[Entries for locating words and elements]
'''

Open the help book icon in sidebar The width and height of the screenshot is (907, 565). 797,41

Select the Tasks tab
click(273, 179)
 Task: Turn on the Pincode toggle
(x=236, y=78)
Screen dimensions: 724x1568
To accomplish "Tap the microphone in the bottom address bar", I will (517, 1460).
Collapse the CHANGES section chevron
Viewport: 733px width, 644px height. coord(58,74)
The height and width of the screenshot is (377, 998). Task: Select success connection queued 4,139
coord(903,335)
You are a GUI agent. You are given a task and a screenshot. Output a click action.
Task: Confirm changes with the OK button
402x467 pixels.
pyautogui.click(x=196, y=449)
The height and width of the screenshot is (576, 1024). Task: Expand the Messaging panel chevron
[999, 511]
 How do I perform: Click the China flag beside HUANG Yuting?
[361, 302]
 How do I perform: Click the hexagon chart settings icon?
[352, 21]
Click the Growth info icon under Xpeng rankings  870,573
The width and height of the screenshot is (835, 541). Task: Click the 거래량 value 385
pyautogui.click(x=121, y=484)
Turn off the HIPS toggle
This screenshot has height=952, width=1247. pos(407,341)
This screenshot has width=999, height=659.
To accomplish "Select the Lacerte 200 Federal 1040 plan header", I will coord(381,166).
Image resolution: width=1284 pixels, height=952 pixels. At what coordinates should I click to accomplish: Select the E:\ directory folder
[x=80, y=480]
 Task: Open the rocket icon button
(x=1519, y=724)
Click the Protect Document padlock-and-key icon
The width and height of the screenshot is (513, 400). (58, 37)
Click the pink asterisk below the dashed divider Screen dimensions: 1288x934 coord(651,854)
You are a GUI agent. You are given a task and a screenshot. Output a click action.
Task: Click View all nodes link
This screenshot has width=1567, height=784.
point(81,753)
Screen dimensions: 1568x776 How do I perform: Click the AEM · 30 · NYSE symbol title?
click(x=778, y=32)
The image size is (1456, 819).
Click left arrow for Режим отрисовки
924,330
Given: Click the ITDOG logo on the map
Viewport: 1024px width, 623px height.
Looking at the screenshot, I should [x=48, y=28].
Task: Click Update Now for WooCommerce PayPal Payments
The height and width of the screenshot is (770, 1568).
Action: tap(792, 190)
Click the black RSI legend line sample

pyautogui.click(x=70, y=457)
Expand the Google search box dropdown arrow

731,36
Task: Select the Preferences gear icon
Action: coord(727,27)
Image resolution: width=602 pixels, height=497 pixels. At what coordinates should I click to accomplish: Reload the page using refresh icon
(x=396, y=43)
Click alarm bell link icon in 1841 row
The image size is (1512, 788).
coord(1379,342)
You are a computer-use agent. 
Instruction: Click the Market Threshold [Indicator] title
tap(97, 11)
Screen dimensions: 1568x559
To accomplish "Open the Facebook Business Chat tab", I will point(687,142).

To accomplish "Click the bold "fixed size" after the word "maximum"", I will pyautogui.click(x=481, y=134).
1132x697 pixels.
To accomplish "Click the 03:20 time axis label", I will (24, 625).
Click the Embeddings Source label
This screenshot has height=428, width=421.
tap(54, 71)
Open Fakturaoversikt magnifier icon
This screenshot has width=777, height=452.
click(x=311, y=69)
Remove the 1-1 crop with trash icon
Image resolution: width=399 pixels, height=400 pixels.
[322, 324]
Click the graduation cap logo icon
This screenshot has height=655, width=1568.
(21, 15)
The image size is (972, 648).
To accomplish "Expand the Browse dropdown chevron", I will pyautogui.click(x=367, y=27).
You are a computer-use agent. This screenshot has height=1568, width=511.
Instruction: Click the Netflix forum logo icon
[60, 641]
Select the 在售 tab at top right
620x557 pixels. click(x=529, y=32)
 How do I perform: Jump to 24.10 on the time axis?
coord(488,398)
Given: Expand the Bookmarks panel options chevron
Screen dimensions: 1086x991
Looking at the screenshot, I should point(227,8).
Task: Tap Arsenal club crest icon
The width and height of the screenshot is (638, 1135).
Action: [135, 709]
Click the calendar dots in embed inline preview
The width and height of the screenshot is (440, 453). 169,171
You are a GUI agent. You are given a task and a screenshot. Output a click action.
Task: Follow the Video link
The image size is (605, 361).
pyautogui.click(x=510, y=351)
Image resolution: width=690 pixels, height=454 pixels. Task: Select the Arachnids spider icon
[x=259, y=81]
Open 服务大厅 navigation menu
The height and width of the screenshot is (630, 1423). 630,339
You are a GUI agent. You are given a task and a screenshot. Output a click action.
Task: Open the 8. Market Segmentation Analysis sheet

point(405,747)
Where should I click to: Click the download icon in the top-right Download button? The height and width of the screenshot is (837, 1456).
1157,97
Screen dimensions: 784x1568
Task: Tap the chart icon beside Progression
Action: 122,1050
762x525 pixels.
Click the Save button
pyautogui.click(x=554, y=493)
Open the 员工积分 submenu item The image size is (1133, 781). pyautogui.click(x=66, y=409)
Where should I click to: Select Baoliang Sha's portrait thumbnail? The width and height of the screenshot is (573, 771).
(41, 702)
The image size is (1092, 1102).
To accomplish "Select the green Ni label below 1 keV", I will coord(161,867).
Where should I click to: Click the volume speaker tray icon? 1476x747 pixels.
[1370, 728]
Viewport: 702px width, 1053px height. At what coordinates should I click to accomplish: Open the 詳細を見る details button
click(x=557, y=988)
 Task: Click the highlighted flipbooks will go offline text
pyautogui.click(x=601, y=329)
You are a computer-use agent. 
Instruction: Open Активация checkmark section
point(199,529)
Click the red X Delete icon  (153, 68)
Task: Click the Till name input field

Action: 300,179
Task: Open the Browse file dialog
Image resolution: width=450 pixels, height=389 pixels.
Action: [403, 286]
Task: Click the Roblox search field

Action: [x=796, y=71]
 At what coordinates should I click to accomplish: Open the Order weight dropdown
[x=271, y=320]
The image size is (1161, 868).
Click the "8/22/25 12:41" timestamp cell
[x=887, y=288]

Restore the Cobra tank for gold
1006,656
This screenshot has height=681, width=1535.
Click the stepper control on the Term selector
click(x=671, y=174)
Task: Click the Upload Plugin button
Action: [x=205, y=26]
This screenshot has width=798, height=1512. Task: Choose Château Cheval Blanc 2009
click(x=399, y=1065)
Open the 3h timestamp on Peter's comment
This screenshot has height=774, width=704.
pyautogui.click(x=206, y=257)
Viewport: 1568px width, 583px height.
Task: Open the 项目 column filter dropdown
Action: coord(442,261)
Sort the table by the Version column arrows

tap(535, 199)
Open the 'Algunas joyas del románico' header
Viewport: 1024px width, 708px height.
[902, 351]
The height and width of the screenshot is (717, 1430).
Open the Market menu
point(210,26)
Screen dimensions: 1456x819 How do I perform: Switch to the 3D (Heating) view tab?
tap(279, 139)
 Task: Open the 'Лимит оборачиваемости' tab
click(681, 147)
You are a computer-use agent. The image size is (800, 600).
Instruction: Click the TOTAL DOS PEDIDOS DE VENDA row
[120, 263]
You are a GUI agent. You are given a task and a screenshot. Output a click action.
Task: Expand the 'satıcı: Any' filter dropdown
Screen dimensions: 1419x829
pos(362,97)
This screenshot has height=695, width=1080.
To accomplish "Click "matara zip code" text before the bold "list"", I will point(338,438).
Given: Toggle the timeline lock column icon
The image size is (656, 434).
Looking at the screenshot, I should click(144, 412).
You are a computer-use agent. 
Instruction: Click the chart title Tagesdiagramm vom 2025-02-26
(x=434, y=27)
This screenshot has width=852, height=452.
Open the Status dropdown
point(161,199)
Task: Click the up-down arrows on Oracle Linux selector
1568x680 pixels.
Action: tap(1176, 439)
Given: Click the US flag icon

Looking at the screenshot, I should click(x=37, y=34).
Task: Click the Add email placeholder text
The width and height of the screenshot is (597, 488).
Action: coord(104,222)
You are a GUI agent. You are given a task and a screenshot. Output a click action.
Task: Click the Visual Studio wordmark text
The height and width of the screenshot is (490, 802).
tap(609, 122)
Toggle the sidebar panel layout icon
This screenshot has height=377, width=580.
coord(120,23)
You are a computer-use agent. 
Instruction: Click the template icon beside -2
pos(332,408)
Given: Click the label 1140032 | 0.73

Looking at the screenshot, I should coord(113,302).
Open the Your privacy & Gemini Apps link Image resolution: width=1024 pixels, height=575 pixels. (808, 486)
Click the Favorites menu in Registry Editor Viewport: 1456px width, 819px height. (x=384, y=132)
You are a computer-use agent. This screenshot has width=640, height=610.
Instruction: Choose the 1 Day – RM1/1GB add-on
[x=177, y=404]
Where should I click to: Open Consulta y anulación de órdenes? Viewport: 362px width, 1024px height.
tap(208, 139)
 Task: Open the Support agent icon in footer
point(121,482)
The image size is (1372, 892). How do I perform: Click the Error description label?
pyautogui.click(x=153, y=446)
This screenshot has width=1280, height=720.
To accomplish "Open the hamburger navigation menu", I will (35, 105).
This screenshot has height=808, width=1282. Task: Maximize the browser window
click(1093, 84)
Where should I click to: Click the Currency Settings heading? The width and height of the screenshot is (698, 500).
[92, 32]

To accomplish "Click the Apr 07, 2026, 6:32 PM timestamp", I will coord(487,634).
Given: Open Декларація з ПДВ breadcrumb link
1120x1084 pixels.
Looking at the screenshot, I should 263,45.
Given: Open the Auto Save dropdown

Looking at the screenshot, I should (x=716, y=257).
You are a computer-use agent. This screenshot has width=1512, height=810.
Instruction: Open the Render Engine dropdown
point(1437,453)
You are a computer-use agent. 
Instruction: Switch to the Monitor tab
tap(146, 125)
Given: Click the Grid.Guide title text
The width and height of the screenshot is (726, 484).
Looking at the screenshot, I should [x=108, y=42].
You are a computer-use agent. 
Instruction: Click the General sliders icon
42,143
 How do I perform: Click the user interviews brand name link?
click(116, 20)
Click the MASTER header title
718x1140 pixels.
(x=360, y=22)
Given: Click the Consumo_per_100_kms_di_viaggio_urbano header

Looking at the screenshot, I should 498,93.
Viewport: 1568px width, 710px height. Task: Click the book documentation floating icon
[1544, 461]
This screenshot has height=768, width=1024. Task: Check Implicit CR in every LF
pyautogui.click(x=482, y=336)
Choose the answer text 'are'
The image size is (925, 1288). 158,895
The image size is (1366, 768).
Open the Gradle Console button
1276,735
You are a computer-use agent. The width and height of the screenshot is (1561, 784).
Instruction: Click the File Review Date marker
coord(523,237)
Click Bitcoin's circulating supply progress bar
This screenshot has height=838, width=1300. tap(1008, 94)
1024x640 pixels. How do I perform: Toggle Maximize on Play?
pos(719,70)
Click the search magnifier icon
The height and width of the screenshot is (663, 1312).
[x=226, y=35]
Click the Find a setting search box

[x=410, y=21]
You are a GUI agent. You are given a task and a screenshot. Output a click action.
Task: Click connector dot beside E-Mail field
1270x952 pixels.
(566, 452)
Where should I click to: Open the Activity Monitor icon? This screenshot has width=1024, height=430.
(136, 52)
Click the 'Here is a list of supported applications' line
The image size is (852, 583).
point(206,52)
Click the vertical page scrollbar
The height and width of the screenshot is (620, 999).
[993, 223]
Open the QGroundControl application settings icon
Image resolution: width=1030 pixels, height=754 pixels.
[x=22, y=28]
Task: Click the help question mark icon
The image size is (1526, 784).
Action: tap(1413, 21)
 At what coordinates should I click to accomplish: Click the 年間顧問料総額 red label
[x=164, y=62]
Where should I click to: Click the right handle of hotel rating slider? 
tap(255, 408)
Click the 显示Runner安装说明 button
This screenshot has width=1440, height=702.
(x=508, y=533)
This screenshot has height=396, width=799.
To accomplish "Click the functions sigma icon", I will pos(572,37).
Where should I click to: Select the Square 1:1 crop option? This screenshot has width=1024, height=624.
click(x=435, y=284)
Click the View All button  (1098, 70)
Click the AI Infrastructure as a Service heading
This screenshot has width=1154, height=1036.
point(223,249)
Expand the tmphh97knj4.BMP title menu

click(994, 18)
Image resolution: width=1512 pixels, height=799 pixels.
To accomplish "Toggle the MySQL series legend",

'''

__STATED GOAL__
Rewrite the entries from the start through the line with "pyautogui.click(x=196, y=449)", swapping "Tasks tab" for "Projects tab" and leaving everything else unchanged.

__RESULT BELOW__
Open the help book icon in sidebar The width and height of the screenshot is (907, 565). 797,41

Select the Projects tab
click(273, 179)
 Task: Turn on the Pincode toggle
(x=236, y=78)
Screen dimensions: 724x1568
To accomplish "Tap the microphone in the bottom address bar", I will (517, 1460).
Collapse the CHANGES section chevron
Viewport: 733px width, 644px height. coord(58,74)
The height and width of the screenshot is (377, 998). Task: Select success connection queued 4,139
coord(903,335)
You are a GUI agent. You are given a task and a screenshot. Output a click action.
Task: Confirm changes with the OK button
402x467 pixels.
pyautogui.click(x=196, y=449)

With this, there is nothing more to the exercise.